天神祭は、毎年130万人もの人が訪れ、大きなイベントとなっていますが、この祭りの最後を彩るのが天神祭奉納花火で、ここでは約100隻の大船団がかがり火をともして水上を進み、その上空では約5000発の打ち上げ花火が見られます。

天神祭が行われる期間は、6月下旬の吉日から7月25日までとなっており、その最後を飾る天神祭奉納花火では、特に多くの観客が訪れるので、花火を見やすいと言われる場所は、かなりの混み具合となります。

2016年の場合には、このときの花火が打ち上げられたのは、桜ノ宮公園と川崎公園の2つでしたが、打ち上げる場所の周辺は、非常に多くの観光客が集まるので、それを楽しめる場合は良いのですが、もう少しゆっくりと花火が見たい場合は、少し遠い桜宮橋などの橋の上に行くことをお勧めします。

この場合は、いくらか人が少なめで、落ち着いた雰囲気の中で、2つの打ち上げ会場の花火をどちらも眺めることができます。

そして、次々と打ち上げられる花火には、さまざまな種類のものがありますが、特にこの祭で特徴的なのは、オープニングで打ち上げられる、花の形をした紅梅花火と、最大10文字までという規則のある「文字仕掛花火」です。

これらを見ると、いかにも天神祭奉納花火を見たという気持ちになれるので、特にこの2つをしっかりと眺めることが、楽しむポイントの1つになると言えるでしょう。

天神祭にはこのような歴史があります

天神祭奉納花火を楽しむポイントとして、天神祭の歴史を知っておくということが挙げられます。

この花火は、ただの花火という訳ではなく、天神様に見て頂くという特別の想いのこもったものであるので、その点に関して、基礎的な知識を持っていた方が、より花火の素晴らしさを感じられるようになることでしょう。

天神祭は、大阪天満宮が創建された2年後の、天暦5年(951年)に社頭の浜から大川に神鉾を流し、流れついた浜に御神霊が休息される御旅所を設けて禊(みそぎ)を行った際に、神領民が舟を仕立てて奉迎したのが始まりと言われています。

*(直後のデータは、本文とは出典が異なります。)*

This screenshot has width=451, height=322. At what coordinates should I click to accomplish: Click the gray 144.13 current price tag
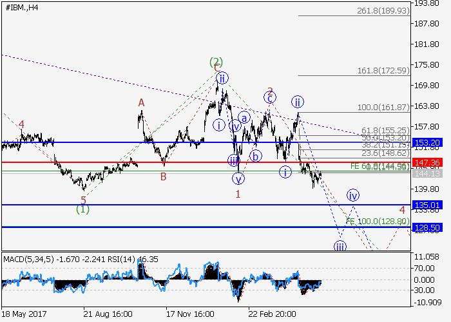click(x=427, y=173)
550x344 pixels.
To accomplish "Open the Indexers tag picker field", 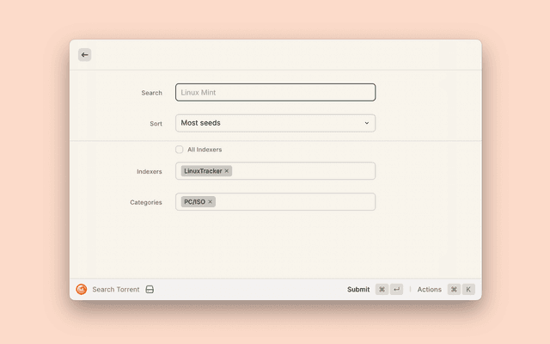I will coord(301,171).
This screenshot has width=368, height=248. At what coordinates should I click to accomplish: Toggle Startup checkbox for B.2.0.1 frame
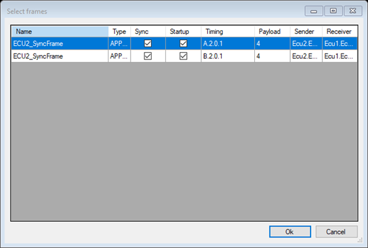point(183,56)
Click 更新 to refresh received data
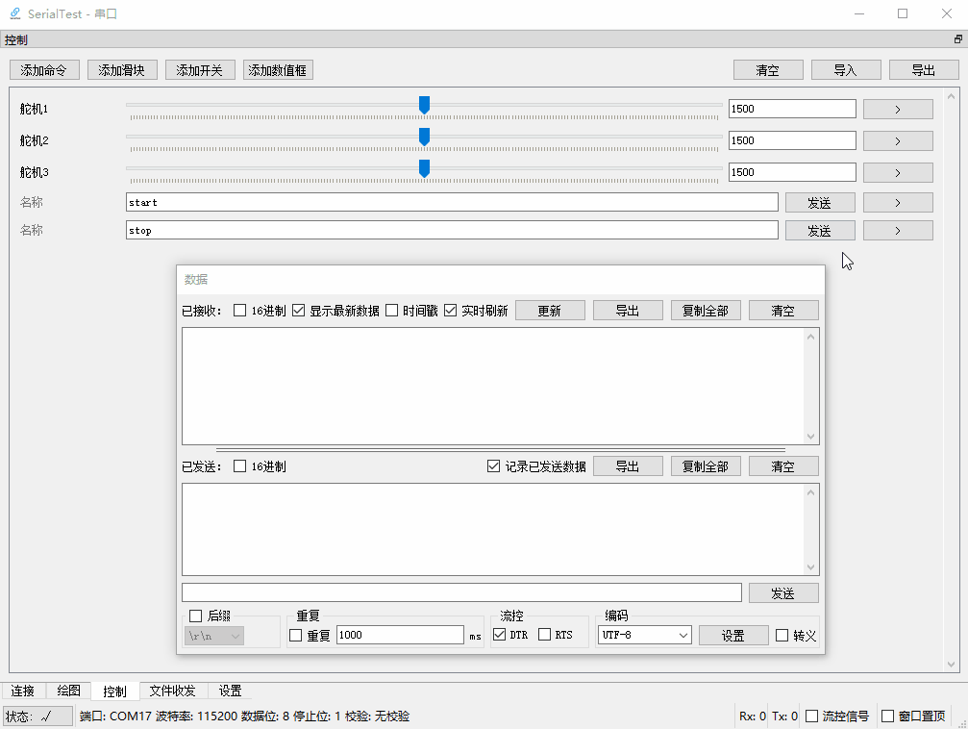Screen dimensions: 968x729 click(550, 310)
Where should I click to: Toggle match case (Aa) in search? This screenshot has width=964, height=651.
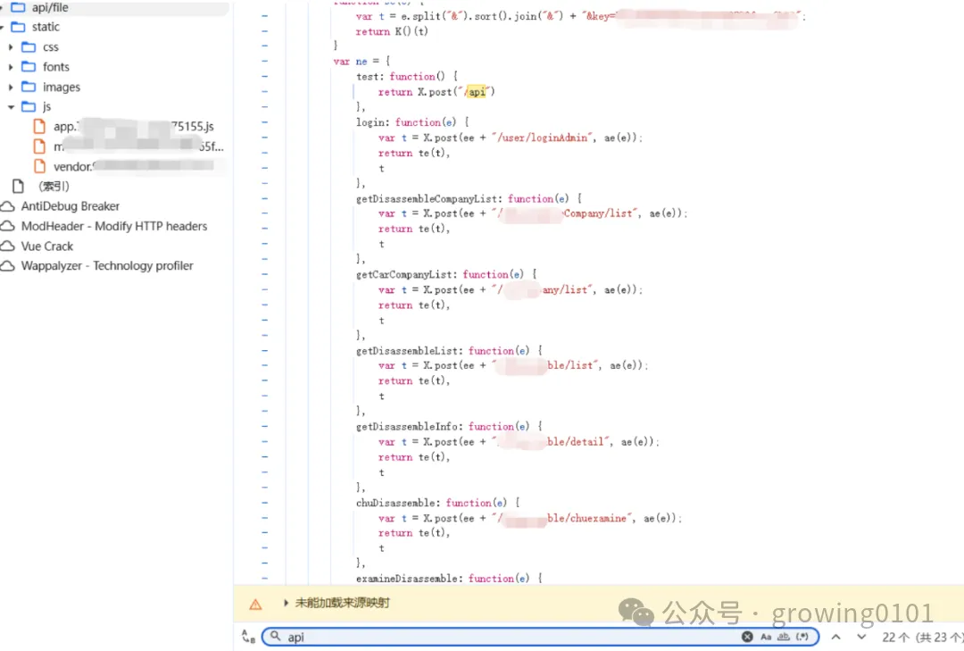click(x=765, y=636)
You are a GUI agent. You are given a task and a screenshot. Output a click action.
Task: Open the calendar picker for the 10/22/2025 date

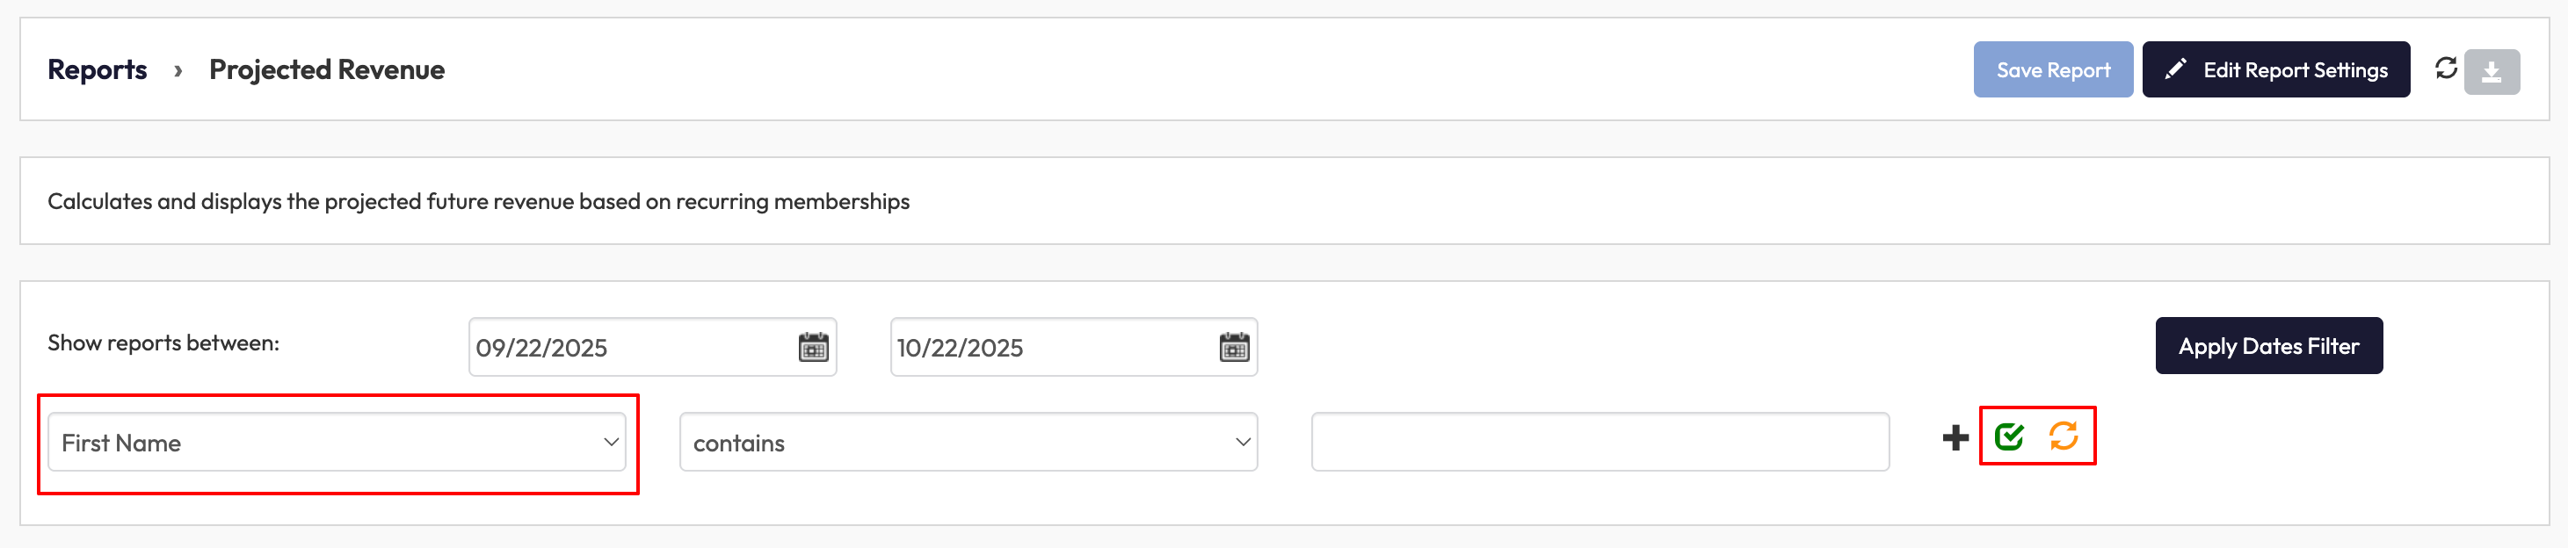pos(1233,348)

そして、元禄時代(17世紀後半)以降、天神祭は浪速の繁栄のシンボルということになり、さらに享保年間(18世紀前半)には「講」という祭を支える組織も誕生し、お迎え人形などもできて、全国的にも有名になりました。

ただ、その後、幕末の政変や世界大戦などがあり、中止された時期もありましたが、昭和24年に船を使う船渡御が復活し、さまざまな変遷があったものの、それらの危機を乗り越えて、現在のように多くの人を惹きつける祭として定着しました。

なお、この祭では御神霊はまず、陸路で川岸までお進みになりますが、これは陸渡御と呼ばれ、一方、そこから乗船して大川を下り、御旅所へ向かわれる過程は船渡御と呼ばれ、この船渡御において、天神祭奉納花火が打ち上げられることになります。

また、船渡御では一時、地盤沈下によって水位が上がり、従来のコースが使えなくなりましたが、その後新しくコースができて、現在のように大観衆に見守られるようになりました。

さまざまな天満宮を訪れてみるのも良いでしょう

天神祭奉納花火が行われる大阪天満宮が創建されたのは、天暦3年(949年)のことです。

奈良時代、孝徳天皇が都の西北を守る神として、大将軍社という神社をこの地につくられましたが、その後、延喜元年(901年)に、菅原道真公が大宰府へ向かう途中に、この大将軍社をお参りされました。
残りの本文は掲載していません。